Извозчик лениво погонял лошадей да что-то напевал себе под нос, время от времени покрикивая в сторону громким басом и грозя кулаком кому-то невидимому.
— Да, час от часу не легче, — вздохнула я. — Посмотри, с кем мы связались! Это же сущий пропойца.
— Он свое дело знает, — убежденно отозвался Пуаро. — Ты вспомни наших французов-лихачей. Ведь половина же по трассе в нетрезвом виде гоняет. Особенно в праздники.
— Но до праздника еще… — я помедлила, — два дня. Всего-то два дня! Эх, не видать мне нового платья, как своих ушей.
— Не о платьях сейчас нужно думать, а о том, как бы так исхитриться, чтобы нас на полпути не высадили, — прошипел Пуаро.
Скоро извозчик перестал мурлыкать свои песенки. Он то и дело оборачивался и зловеще шевелил усами в свете фонарей. То есть, если бы не фонари, нам от этих усов не было бы ни жарко ни холодно. А так даже Пуаро заволновался.
— Вишь, какие усищи отрастил, — говорит. — Такими только людей пугать.
Мы изо всех сил старались изображать из себя богачей-оригиналов, но, должно быть, выходило у нас не очень убедительно. Свернув на проселочную дорогу, возница зажег керосиновую лампу и осветил наши физиономии: что у одной, что у второго — доверия не внушающие. Пуаро мне потом так и сказал: «Никто с тобой сотрудничать не станет. У тебя на лбу написано, что ты личность сомнительная».
— Платить будем? — заплетающимся языком пробасил усатый. — Я вас забесплатно катать, что ли, нанимался?
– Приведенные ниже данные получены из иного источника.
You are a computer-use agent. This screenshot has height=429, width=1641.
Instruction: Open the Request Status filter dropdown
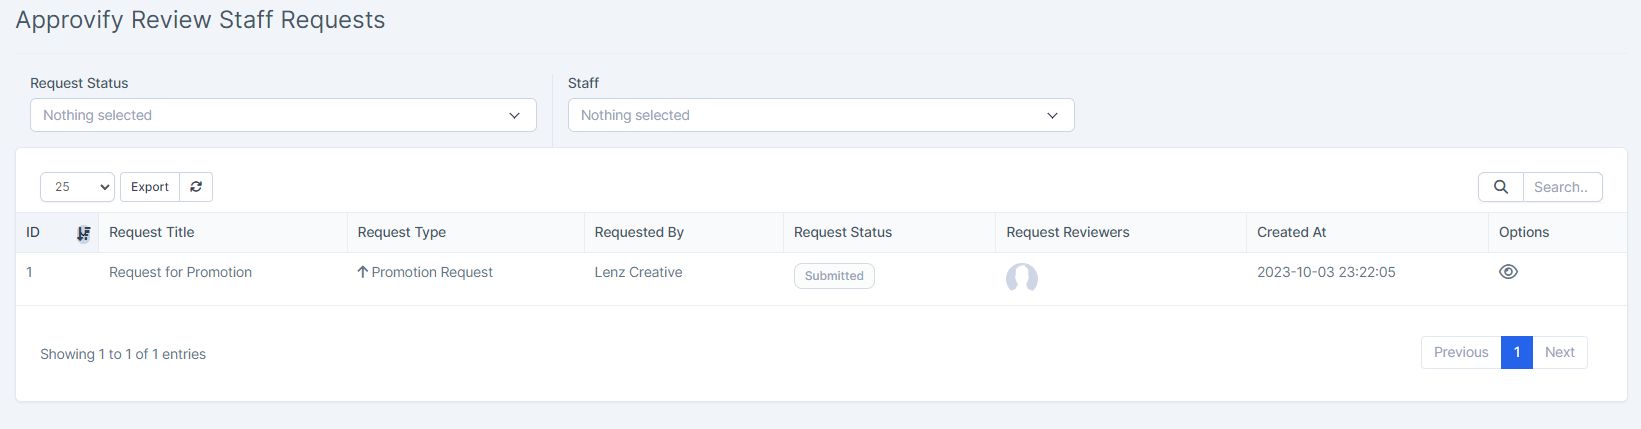click(283, 115)
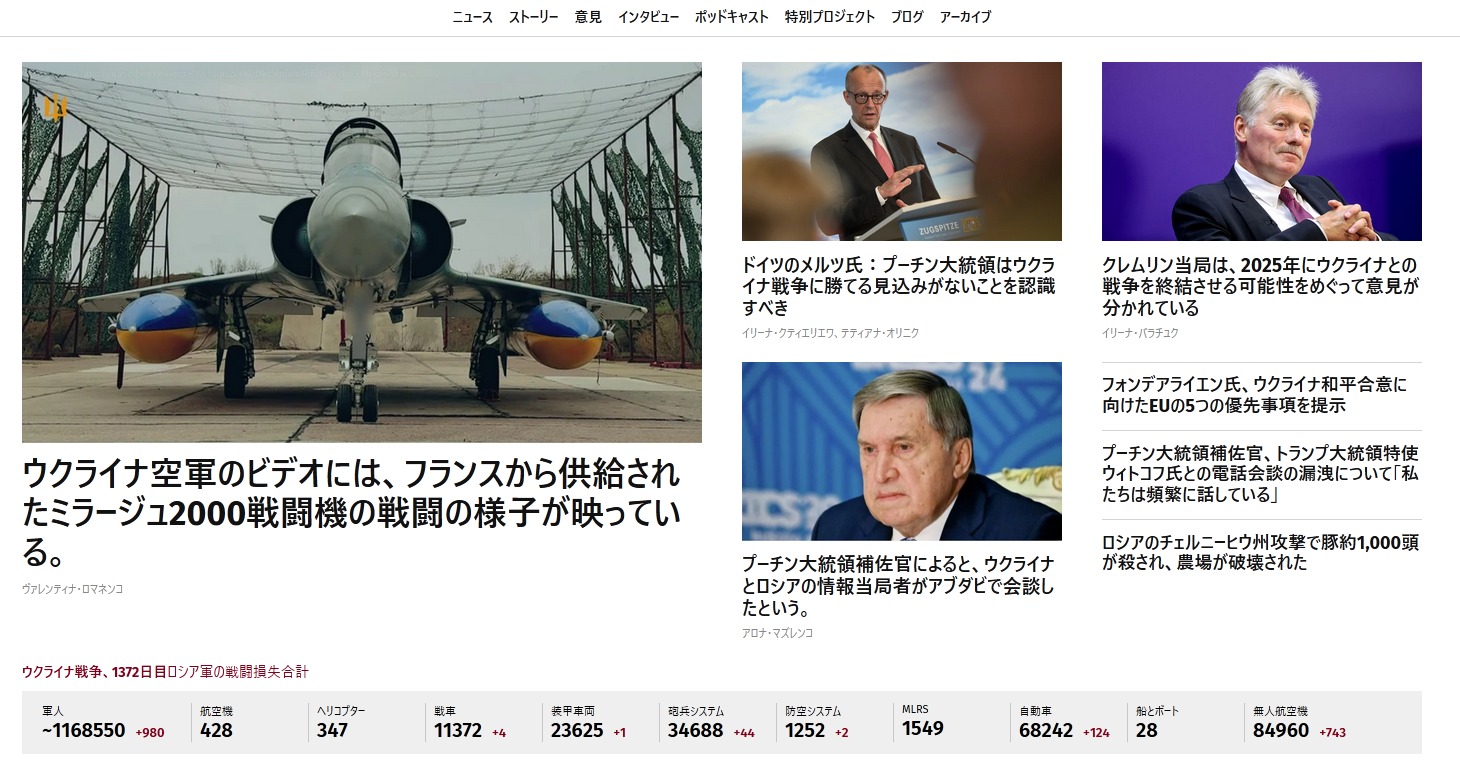The height and width of the screenshot is (771, 1460).
Task: Open the クレムリン当局は 2025年 article
Action: [1260, 287]
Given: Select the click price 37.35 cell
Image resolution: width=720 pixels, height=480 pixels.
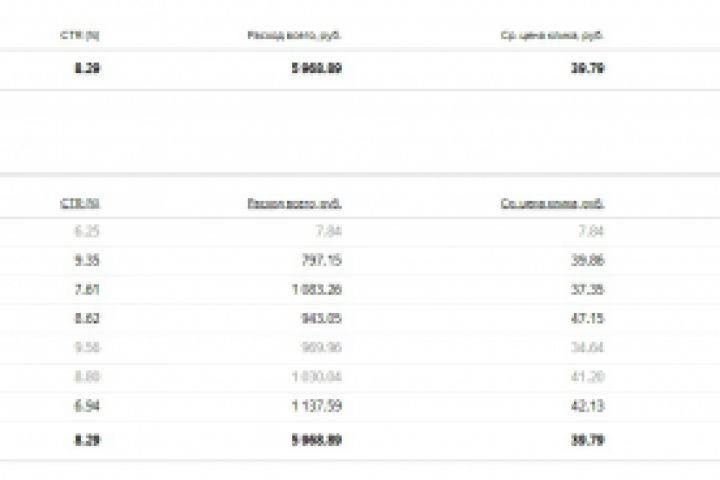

— У нас тут мелочь, мелочи много. Нарочно вам на выпивку собираем, — нашелся Пуаро. — Кто станет в кабак с невиями соваться! Для вас лимны в самый раз.
Извозчик покивал-покивал, пропыхтел одобрительно — и давай стегать лошадей. Однако, выехав из парка Сандару, вновь заартачился. Или раскошеливайтесь, или катитесь колбаской.
— Мне таких, как вы, возить не впервой, — прогудел он, приблизив качающийся светильник к самому моему носу. — Если пассажир не чешется, значит, гол как сокол. Зачем зря лошадок гонять? Лошадкам тоже отдохнуть надо. Им в стойло пора. А вы давайте, кыш отсюда! — гаркнул он, дыша на меня перегаром. Пуаро зарычал.
Некоторые, когда выпьют, становятся мирными, как овечки. А иным дай только побуянить. Наш извозчик был из числа последних. Поэтому я решила судьбу не испытывать и сойти на пустынной дороге. На пустынной, мрачной, унылой дороге…
Видать, суждено нам бродить неприкаянными. Коляска благополучно скрылась с глаз долой, затихли вдали удары конских копыт. Гнетущее безмолвие окружило нас темным, непроницаемым коконом.
— Хнычешь? — удивленно спросил Пуаро. — Нервишки сдали? Если еще не сдали, то посмотри во-он туда. По-моему, за холмом кто-то включил неоновую подсветку.
— У них же нет электричества, — прохлюпала носом я.
— Ну, вот и я говорю, странное дело. Такая загадка только великому сыщику по зубам!
У меня не было желания иронизировать, тем более что «великий сыщик» уже давно привык к моим язвительным насмешкам по поводу его выдающихся дедуктивных способностей.
Мы решили, раз уж нам ничего не светит, пойти да глянуть, что там за невидаль. Когда спустились в ложбинку между лугом и обочиной, нас окутало облако густых травяных запахов. Я промочила ноги в какой-то застоявшейся лужице, послав сгоряча и лужицу, и луг по известному адресу.